Second. Where the litigants part company is in defining precisely when political contributions and expenditures by a union political fund fall outside the ambit of § 610. The Government maintains, first, that a valid fund may not be the alter ego of the sponsoring union in the sense of being dominated by it and serving its purposes, regardless of the fund's source of financing:

"Section 610 was violated [the Government explains] if in fact the [Pipefitters] Fund was merely a subterfuge through which the union itself made proscribed political contributions, irrespective of whether the moneys so contributed were voluntarily given to the Fund by the contributors. . . . [T]he evidence that the payments were voluntary [was only a factor relevant] in determining if it was the union or the Fund as a separate entity that made the political contributions in question . . . ." Brief for the United States in Opposition to the Petition for Certiorari 7.

See also Brief for the United States 24. The requirement that the fund be separate from the sponsoring union eliminates, in the Government's view, "the corroding effect of money employed in elections by aggregated powers," United States v. Auto Workers, 352 U. S., at 582, which this Court has found to be one of the dual purposes underlying § 610. See id., passim; United States v. CIO, 335 U. S., at 113, 115. The Government urges, secondly, that in accordance with the legislative intent to protect minority interests from overbearing union leadership, which we have found to be the other purpose of § 610, see ibid., the fund may not be financed by monies actually required for employment or union membership or by payments that *414 are effectively assessed, that is, solicited in circumstances inherently coercive.[26] Petitioners, on the other hand, contend that, to be valid, a political fund need not be distinct from the sponsoring union and, further, that § 610 permits the union to exercise institutional pressure, much as recognized charities do, in soliciting donations. See Brief for Petitioners 71, 73 n. 22.

We think that neither side fully and accurately portrays the attributes of legitimate political funds. We hold that such a fund must be separate from the sponsoring union only in the sense that there must be a strict segregation of its monies from union dues and assessments.[27] We hold, too, that, although solicitation by union officials is permissible, such solicitation must be conducted under circumstances plainly indicating that donations are for a political purpose and that those solicited may decline to contribute without loss of job, union membership, or any other reprisal within the union's institutional power. Thus, we agree with the second half of the Government's position, but reject the first.

As Senator Taft's remarks quoted above indicate, supra, at 406-408, the test of voluntariness under § 610 focuses on whether the contributions solicited for political use are knowing free-choice donations. The dominant concern in requiring that contributions be voluntary was, after all, to protect the dissenting stockholder or union *415 member.
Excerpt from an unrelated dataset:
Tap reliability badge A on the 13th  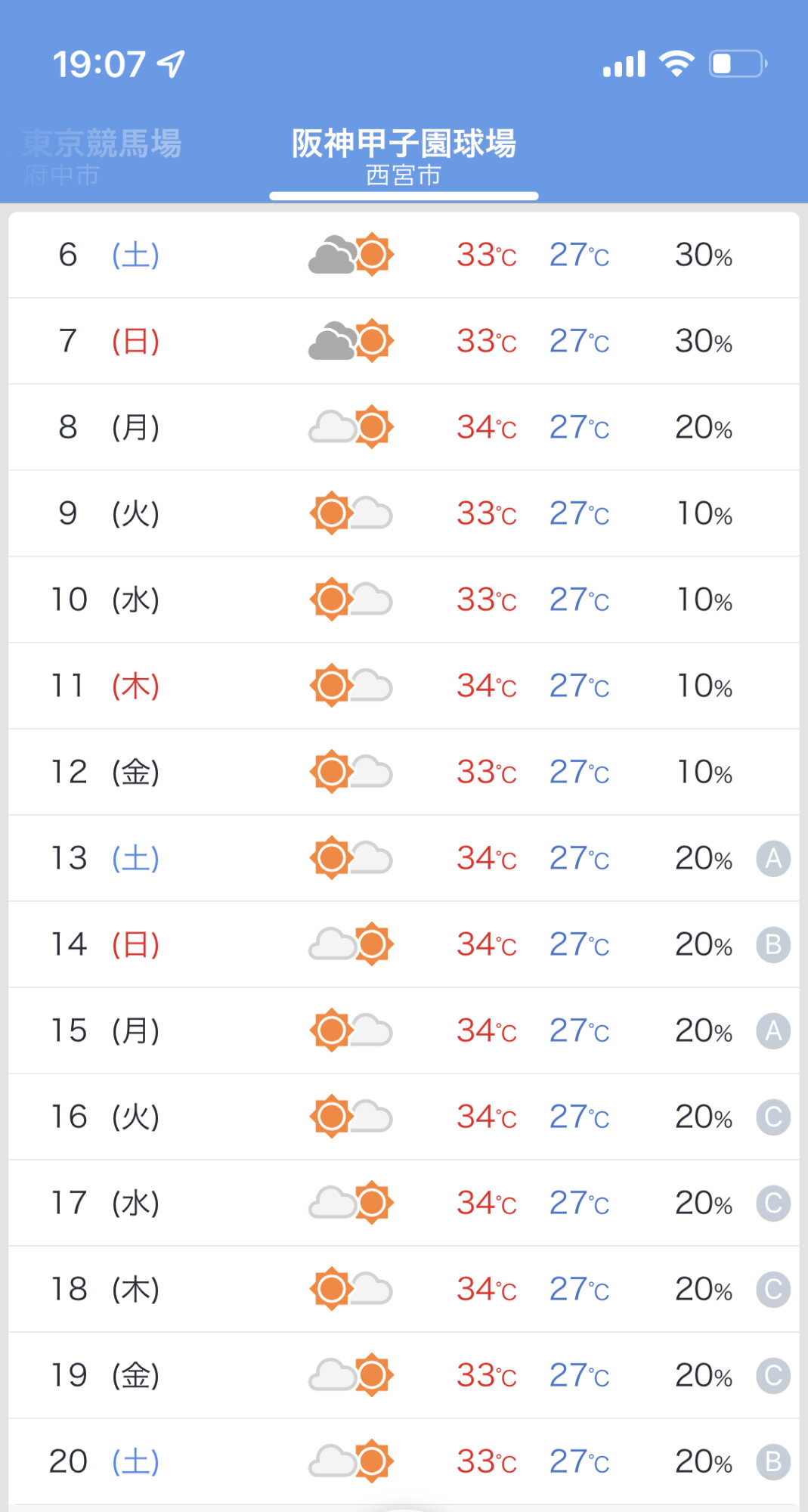[773, 859]
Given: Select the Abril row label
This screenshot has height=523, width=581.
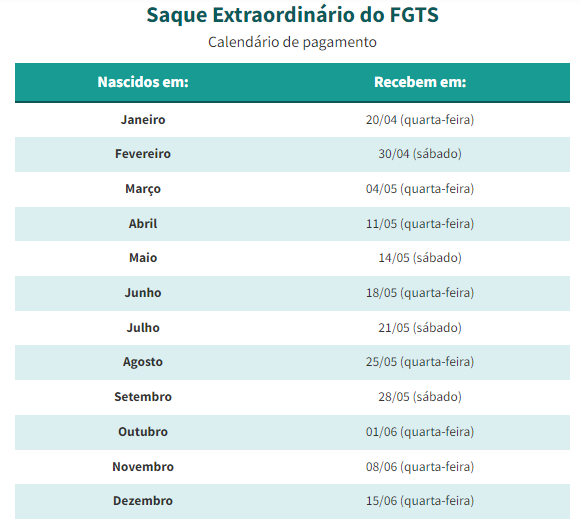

Whether the solicitation scheme is designed to inform the individual solicited of the political nature of the fund and his freedom to refuse support is, therefore, determinative.

Nowhere, however, has Congress required that the political organization be formally or functionally independent of union control or that union officials be barred from soliciting contributions or even precluded from determining how the monies raised will be spent. The Government's argument to the contrary in the first half of its position is based on a misunderstanding of the purposes of § 610.[28] When Congress prohibited *416 labor organizations from making contributions or expenditures in connection with federal elections, it was, of course, concerned not only to protect minority interests within the union but to eliminate the effect of aggregated wealth on federal elections. But the aggregated wealth it plainly had in mind was the general union treasury—not the funds donated by union members of their own free and knowing choice. Again, Senator Taft adamantly maintained that labor organizations were not prohibited from expending those monies in connection with federal elections. Indeed, Taft clearly espoused the union political organization merely as an alternative to permissible direct political action by the union itself through publications endorsing candidates in federal elections. The only conditions for that kind of direct electioneering were that the costs of publication be financed through individual subscriptions rather than through union dues and that the newspapers be recognized by the subscribers as political organs *417 that they could refuse to purchase.[29] Neither the absence of even a formally separate organization, the solicitation of subscriptions by the union, nor the method for choosing the candidates to be supported was mentioned as being material. Similarly, the only requirements for permissible political organizations were that they be funded through separate contributions and that they be recognized by the donors as political organizations to which they could refuse support. As Taft said, "If the labor people should desire to set up a political organizations and obtain direct contributions for it, there would be nothing unlawful in that," "just so long as members of the union know what they are contributing to, and the dues which they pay into the union treasury are not used for such purpose." Supra, at 406, 407.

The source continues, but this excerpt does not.